Glutathione Reduction in Liver Tissue after Renal Ischemia Reperfusion
DOI:
https://doi.org/10.22100/jkh.v9i3.325Keywords:
Renal ischemia, Remote organs, Liver damage, Leukocyte, Oxidative stress.Abstract
Introduction: Renal ischemia reperfusion (IR) is a common cause of acute renal failure. Renal IR induces remote organ dysfunction such as lung, heart and liver. The aim of this study was to assess the role of leukocytes on the hepatic tissue glutathione as a liver antioxidant index after renal IR injury.
Methods: Inbred mice were subjected to either sham operation (sham donor) or bilateral renal IR injury that undergoes 50 min ischemia followed by 3h reperfusion (IR donor). Mice were then anesthetized for collection of blood and liver samples. Leukocytes isolated from blood and then were transferred to two recipient groups: recipient mice that received leukocytes from sham-operated control mice and intact recipient mice that received leukocytes from IR mice. After 24h, recipient mice were anesthetized and blood and liver samples were collected.

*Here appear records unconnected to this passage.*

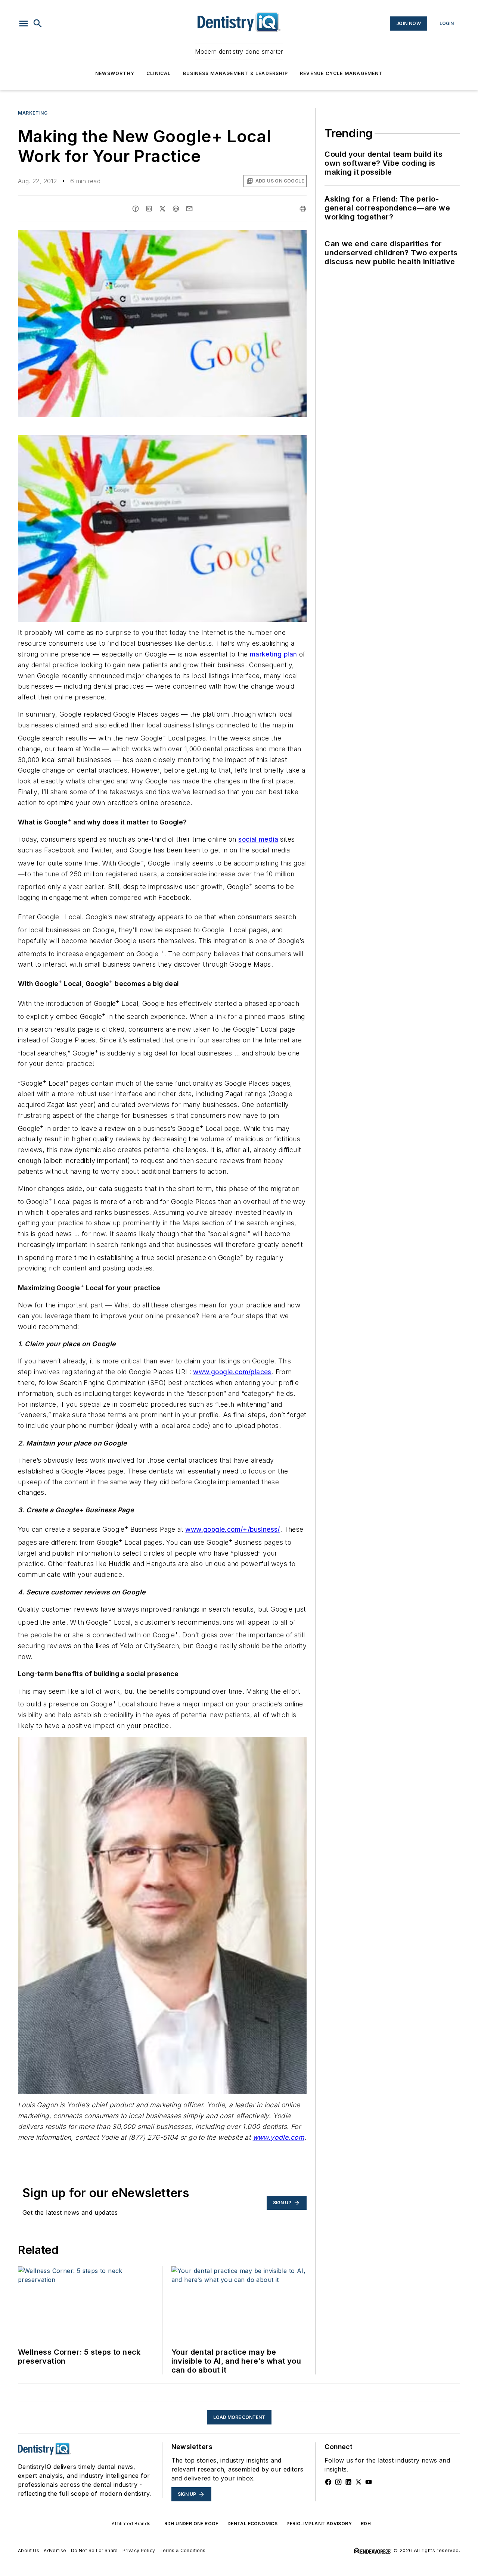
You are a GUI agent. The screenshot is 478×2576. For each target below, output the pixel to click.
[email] (189, 208)
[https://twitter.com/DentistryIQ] (358, 2482)
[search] (37, 23)
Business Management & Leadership (235, 73)
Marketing (32, 113)
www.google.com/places (232, 1372)
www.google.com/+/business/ (232, 1529)
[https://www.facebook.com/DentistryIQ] (328, 2482)
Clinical (158, 73)
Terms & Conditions (182, 2550)
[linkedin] (149, 208)
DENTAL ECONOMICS (252, 2523)
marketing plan (273, 654)
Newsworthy (114, 73)
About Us (28, 2550)
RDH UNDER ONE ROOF (191, 2523)
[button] (23, 23)
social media (258, 839)
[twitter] (162, 208)
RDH (366, 2523)
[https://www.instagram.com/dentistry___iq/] (338, 2482)
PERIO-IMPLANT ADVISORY (319, 2523)
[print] (303, 208)
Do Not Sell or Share (94, 2550)
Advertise (55, 2550)
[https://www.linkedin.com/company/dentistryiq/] (348, 2482)
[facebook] (135, 208)
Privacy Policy (138, 2550)
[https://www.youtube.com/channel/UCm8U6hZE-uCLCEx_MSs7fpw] (368, 2482)
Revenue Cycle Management (341, 73)
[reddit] (176, 208)
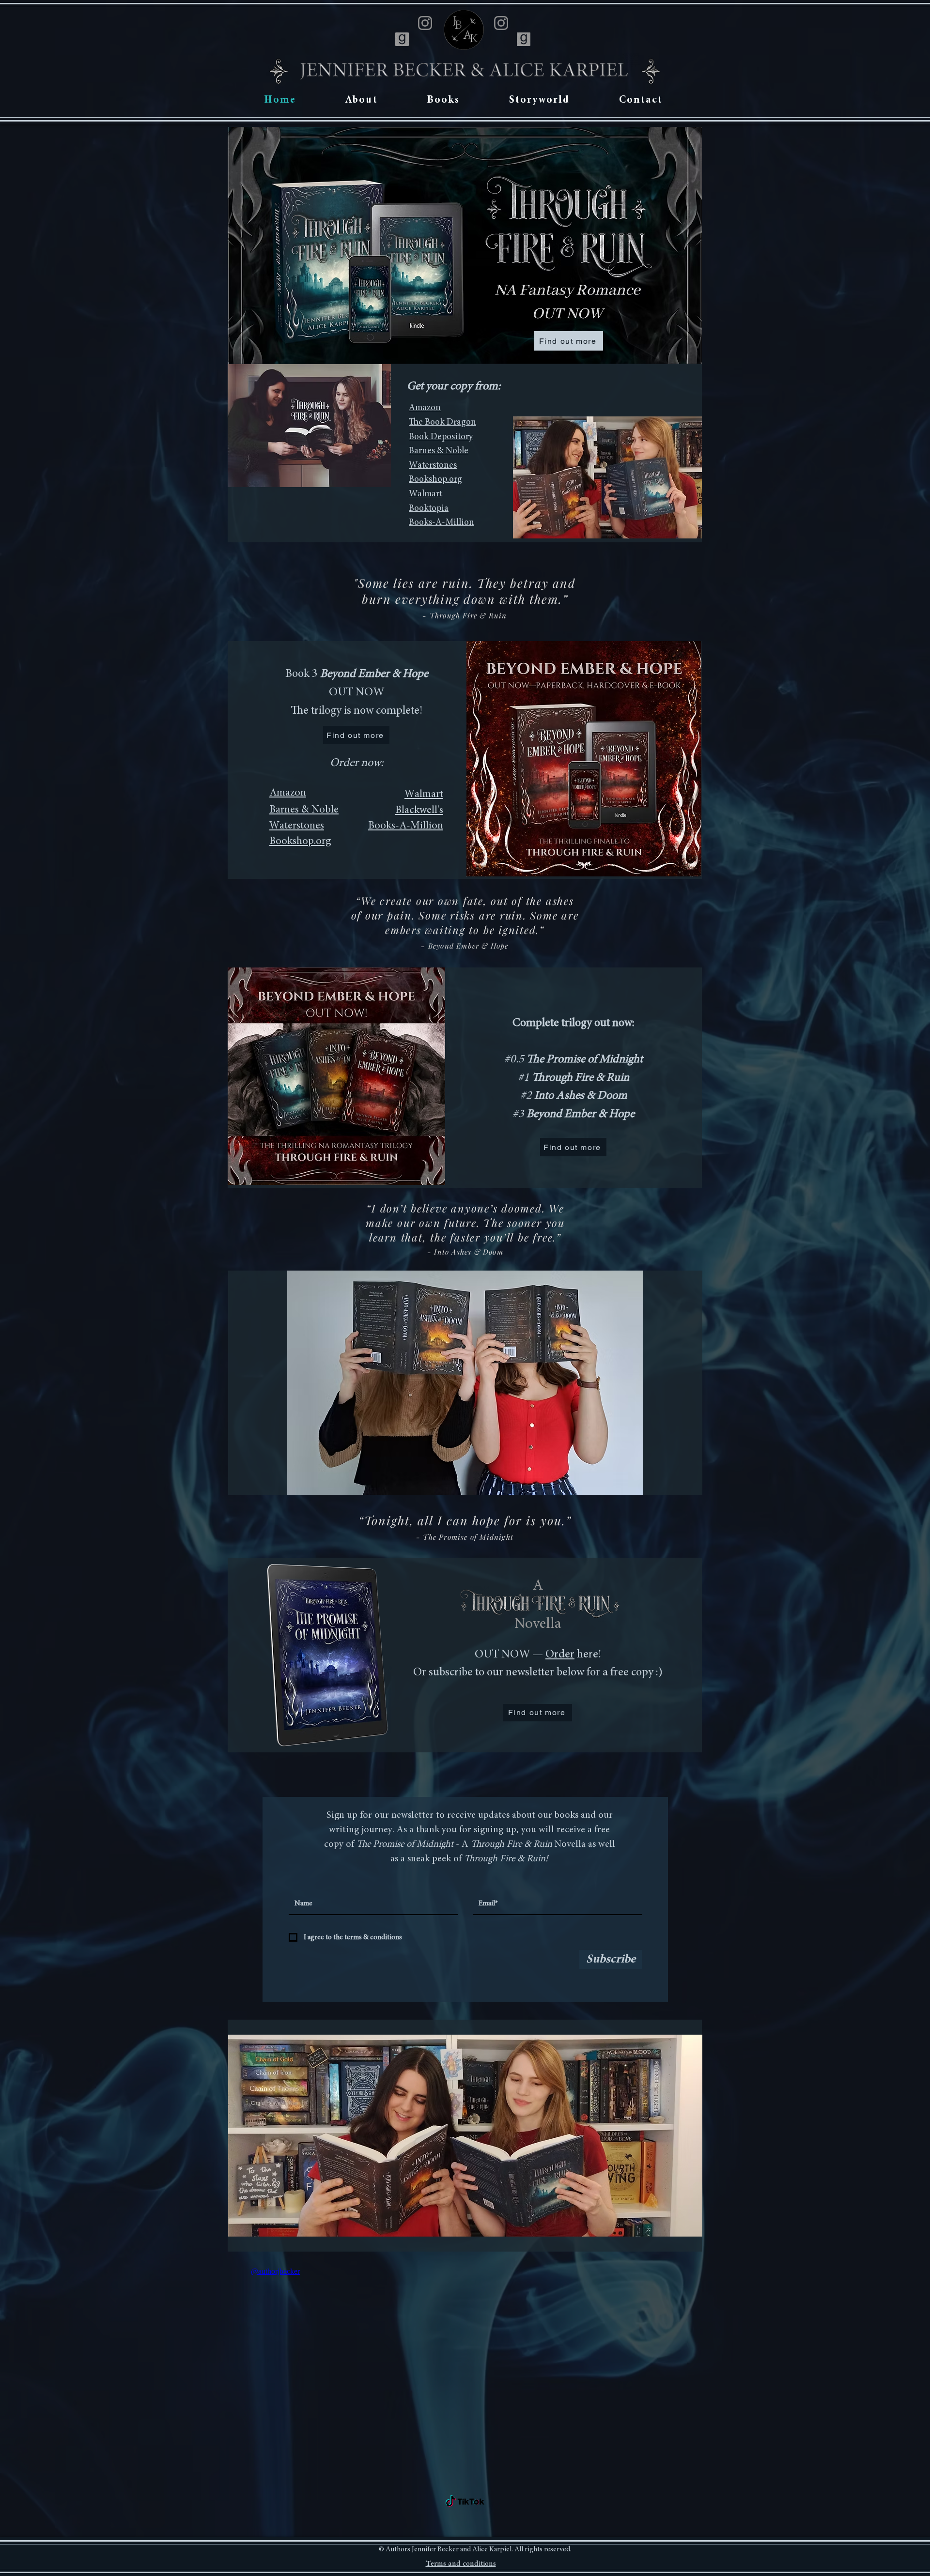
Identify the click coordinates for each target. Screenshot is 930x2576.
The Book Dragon (442, 422)
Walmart (425, 494)
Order (559, 1655)
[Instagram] (425, 23)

Results: Hepatic glutathione (GSH) decreased significantly in intact recipient mice that received leukocytes from IR mice in comparison to intact recipient mice received leukocytes from sham-operated control mice.
Conclusion: These results suggest that leukocytes are one of the possible factors that contribute to liver damage after renal IR injury and this damage is partly due to the induction of oxidative stress.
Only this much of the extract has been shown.